The common interpretation is based on the final verse of Mark’s account. According to Matthew, this happened immediately after the Sermon on the Mount, so it may not have been in Jesus’ hometown. Mark says that because of what the leper said, Jesus could not openly enter the city. Jesus may have known this would happen and that it would make his life more difficult. Jesus did not often operate on what would make life easier for him, but this could be one such case. Luke says he took the opportunity to go to a deserted place to pray. There is a certain irony about this situation as well. The leper was forbidden to live in the city. Jesus had a home in a city, if not necessarily that city. But after touching the leper and the man telling what happened, Jesus and the leper switched places. Jesus ended up outside the city.
The rabbinic reason is a little more speculative. The rabbis say that leprosy was a condition that God put upon people who were guilty of bad speech. After all, when Miriam spoke against Moses she was smitten with leprosy.

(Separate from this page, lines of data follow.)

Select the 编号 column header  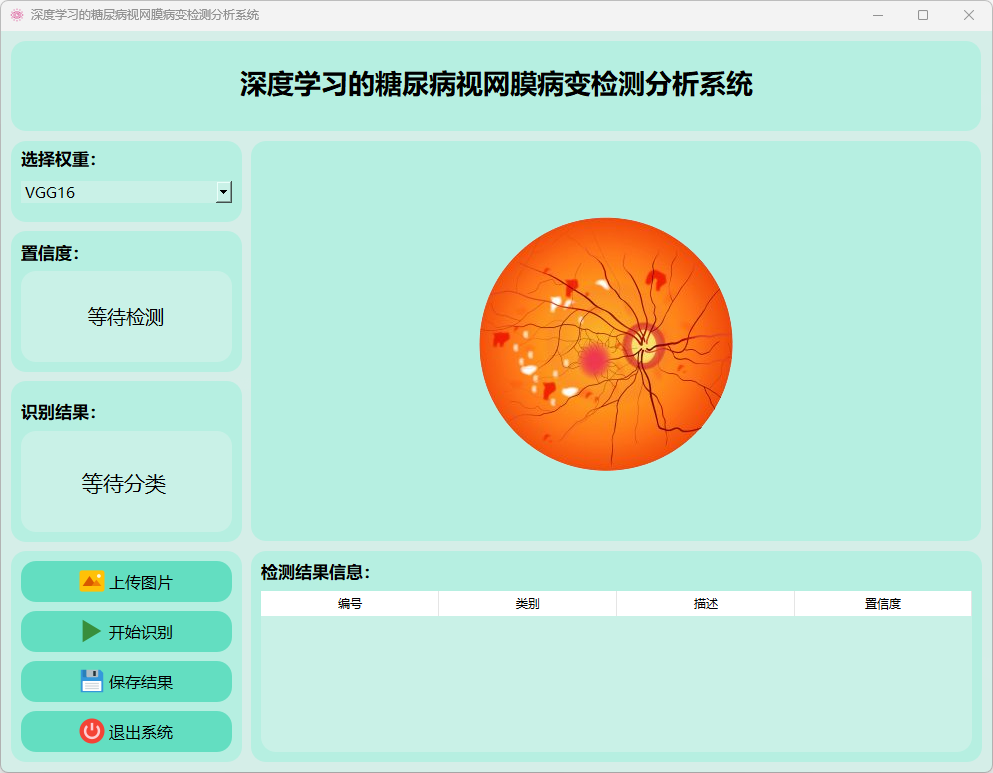349,604
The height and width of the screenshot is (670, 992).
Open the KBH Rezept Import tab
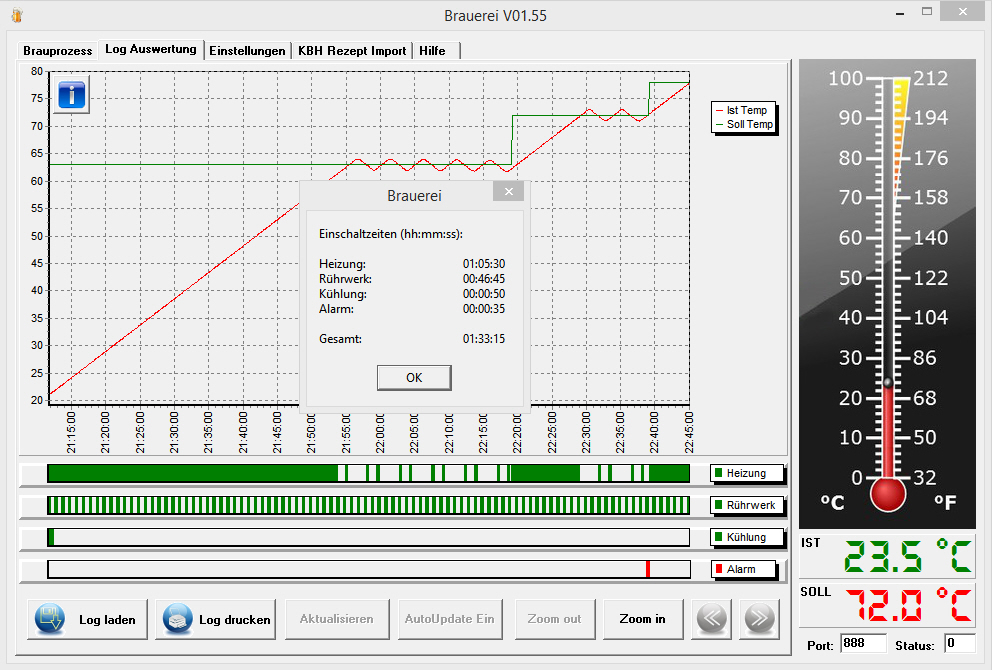352,51
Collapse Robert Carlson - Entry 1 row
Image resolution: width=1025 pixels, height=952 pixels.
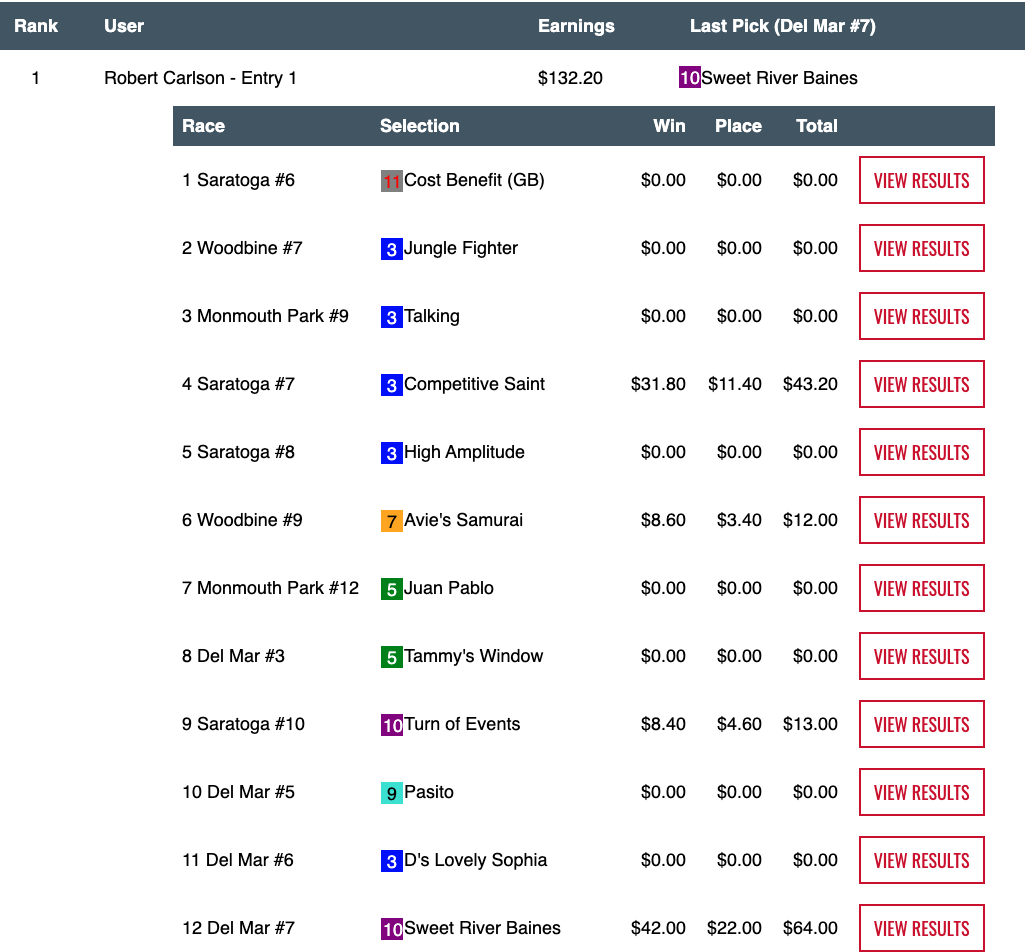200,78
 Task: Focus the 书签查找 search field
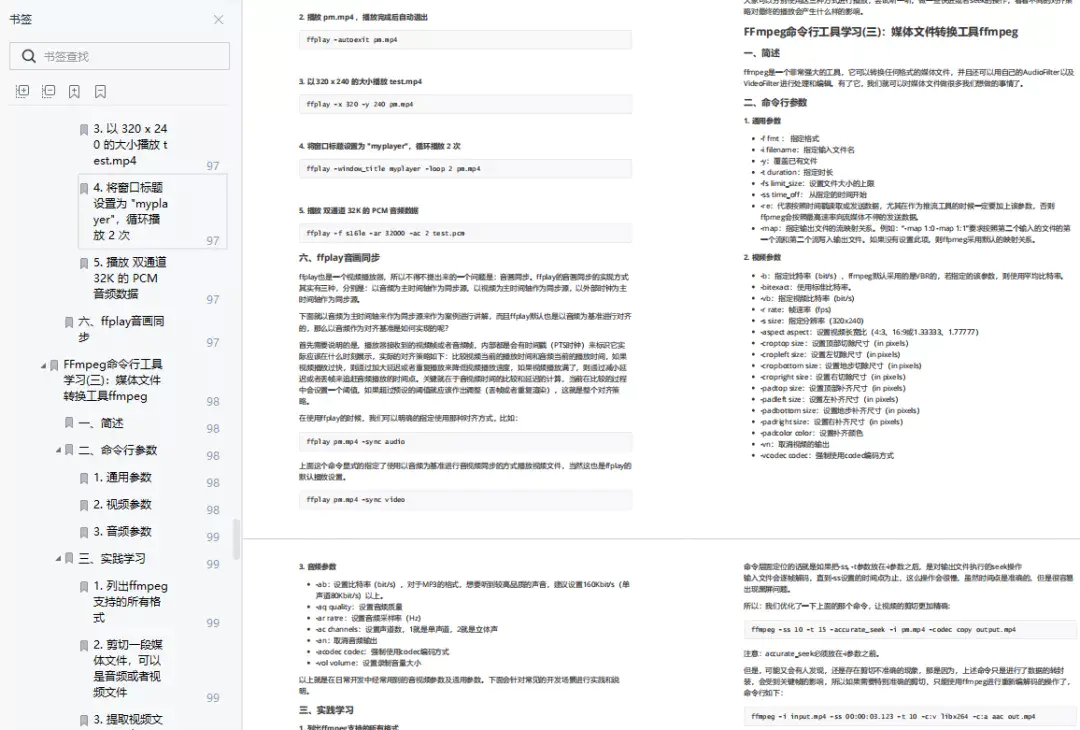pos(120,56)
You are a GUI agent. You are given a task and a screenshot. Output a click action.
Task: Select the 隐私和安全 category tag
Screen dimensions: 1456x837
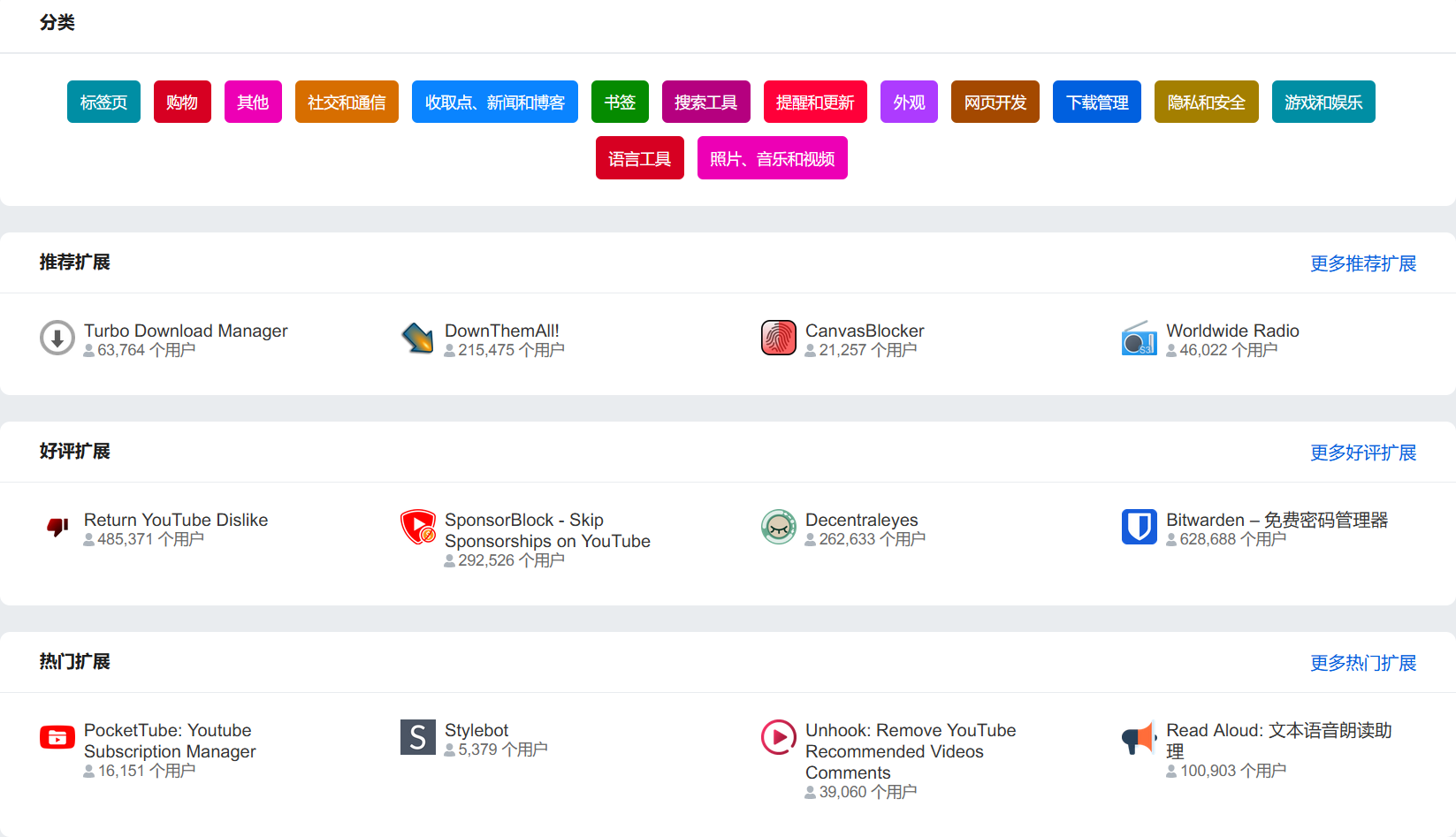[x=1206, y=102]
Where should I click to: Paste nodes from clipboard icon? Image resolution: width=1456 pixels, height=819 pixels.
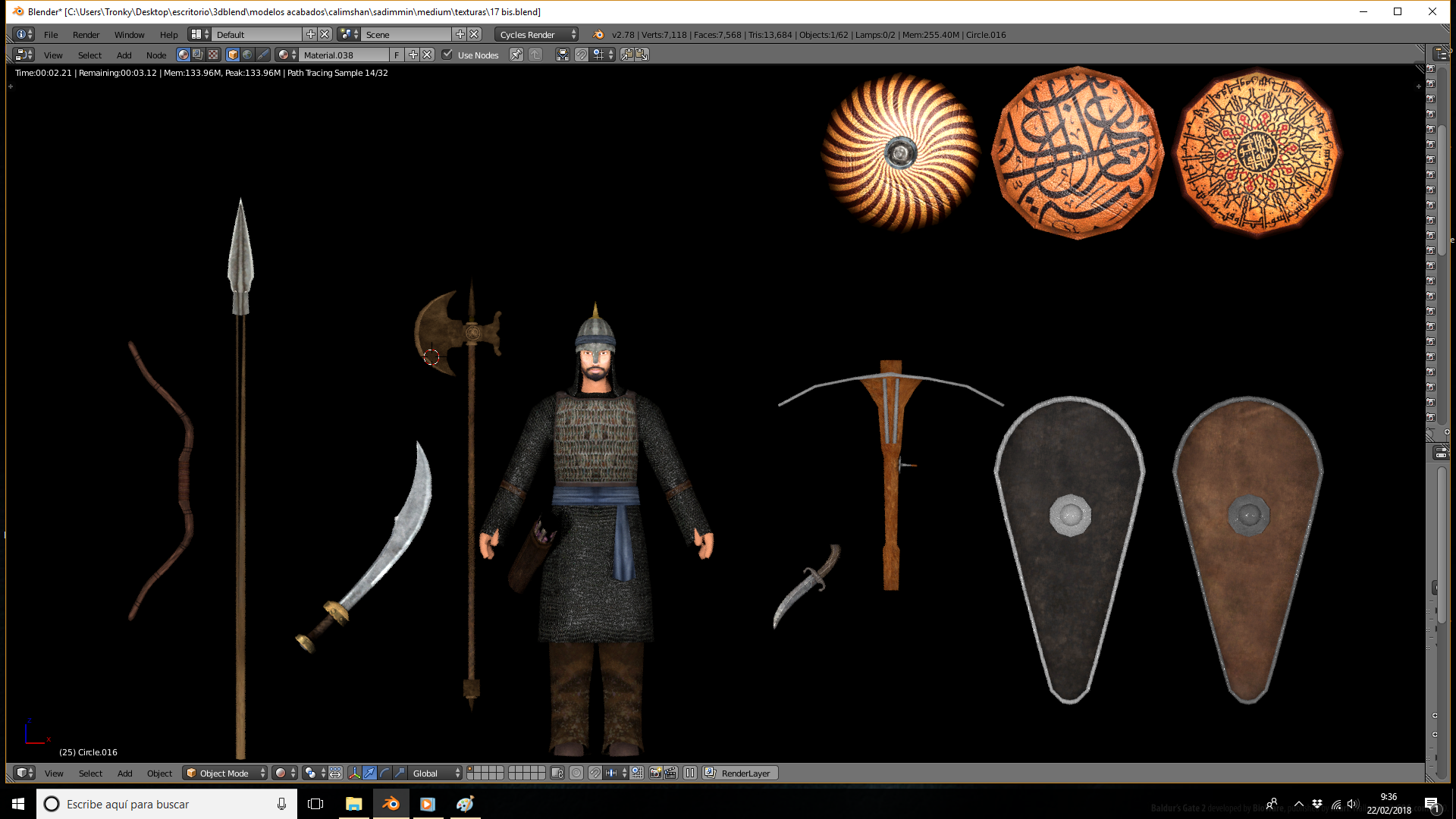pyautogui.click(x=642, y=55)
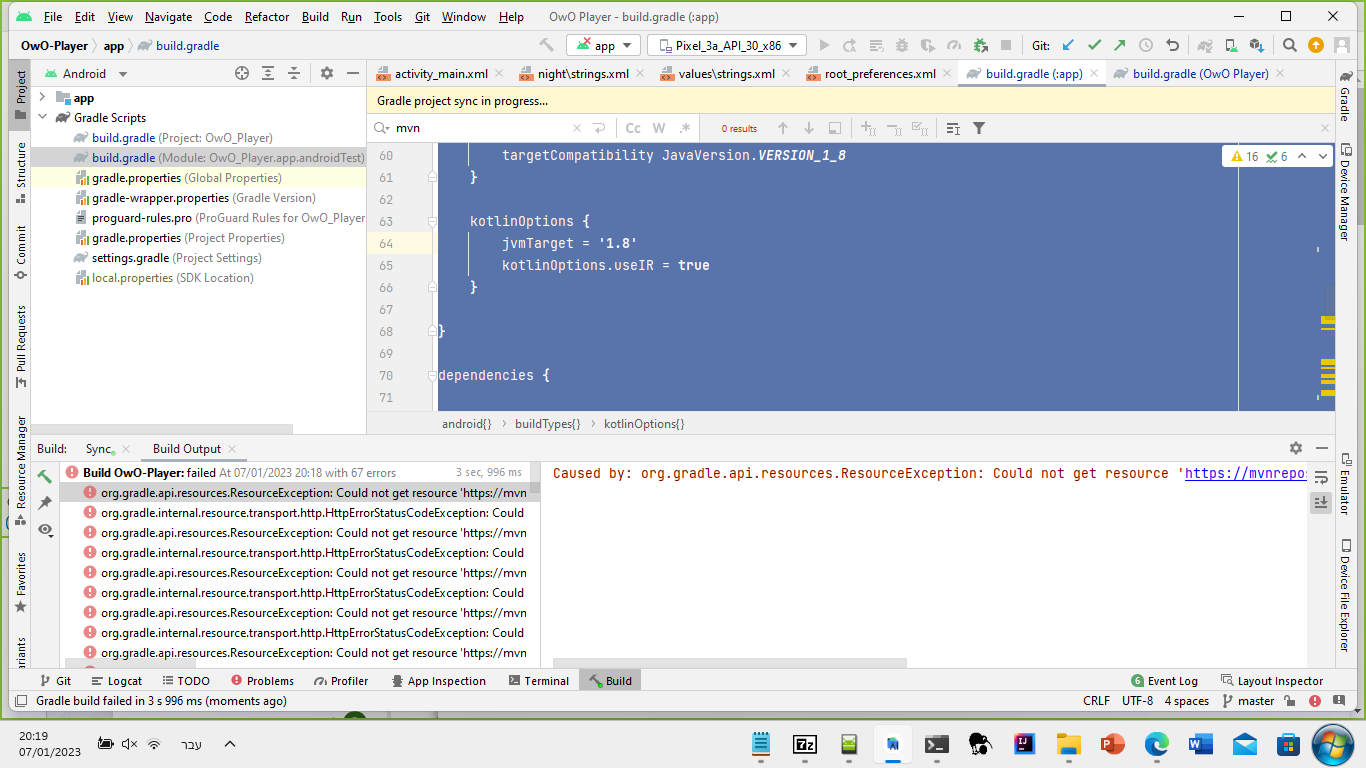Open the Terminal tool window button
The image size is (1366, 768).
[x=538, y=681]
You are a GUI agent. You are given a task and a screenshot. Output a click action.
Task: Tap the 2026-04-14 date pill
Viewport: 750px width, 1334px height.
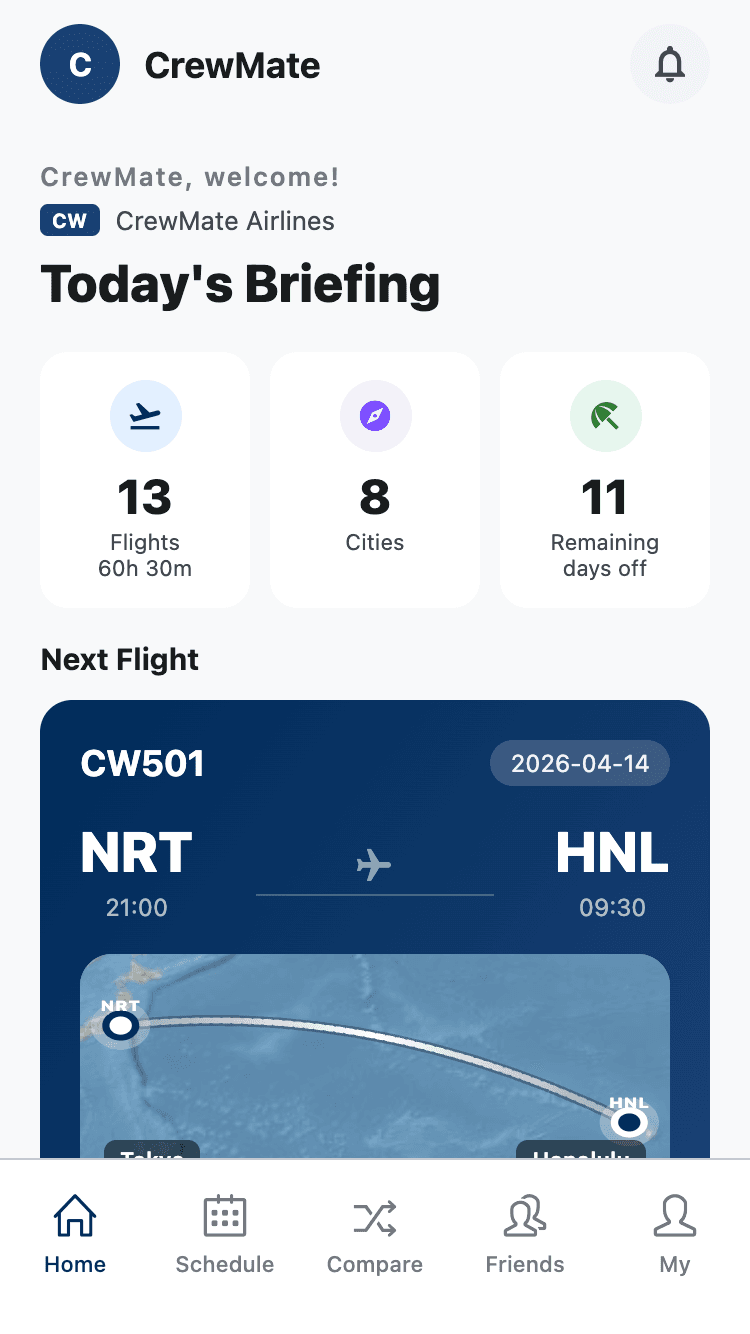(x=580, y=764)
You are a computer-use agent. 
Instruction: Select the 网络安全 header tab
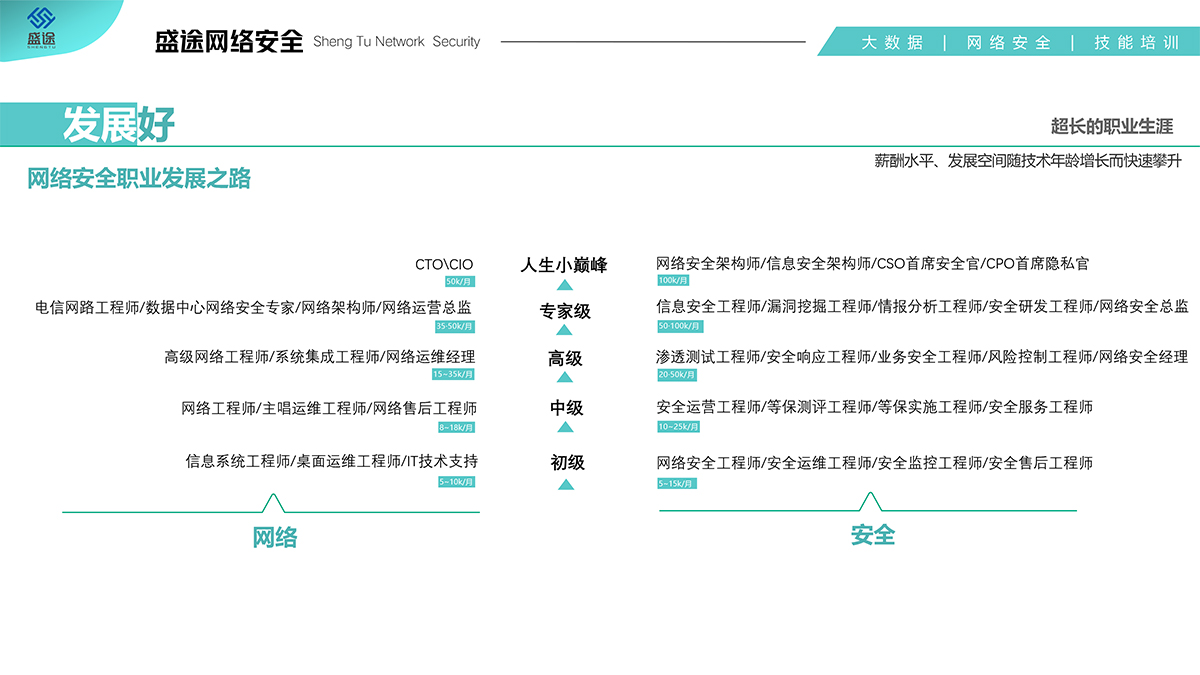point(1008,42)
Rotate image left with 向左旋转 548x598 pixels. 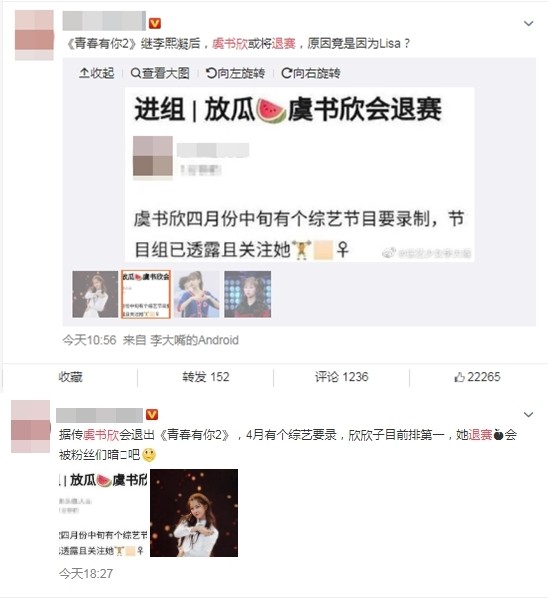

The leper was separated from all people, except, perhaps, other lepers, so he could not speak about or to others. All conditions point to leprosy as a punishment for evil speaking. If this is true, then it is possible that Jesus thought nobody would believe the man, leaving him open to a recurrence of the disease. If nobody believed him, then he must be spreading rumors, which is evil speech.
As unlikely as that reason may be, the practical one has its merits. Jesus did not just tell him to tell no man, but also to go and show himself to the priest. Leviticus 14:1-9 gives the law for pronouncing a leper to be clean. The priest has to examine the man. Offerings are made. Then after seven further days of exile, the priest again examines him and declares him to be clean. In the case under question, the man could not be pronounced fully clean for seven days. Jesus knew this. Mark makes it clear that there were joined commands. “Tell no man, but show yourself to the priest.” If this was not in Capernaum, Jesus might not still be around in seven days. By making him wait until then, he could avoid the issue of not being able to enter the town.
We have only two other instances in which Jesus said to tell no man. In Mark 7 he told the men accompanying one he healed to tell no man. This healing, though, was done outside the Jewish nation and that may be the reason. The other times he gave the command to tell no one was when someone admitted that he was the Messiah. Because his time was not yet completed, it was best not to openly advertise who he was. The Jewish leaders would figure that out soon enough. So this was really a unique situation. Any of the three reasons would end up with Jesus in the wilderness. This would make it harder for people to reach him, and for him to teach. So it was probably best that this man keep his mouth shut. Which, of course, he did not do.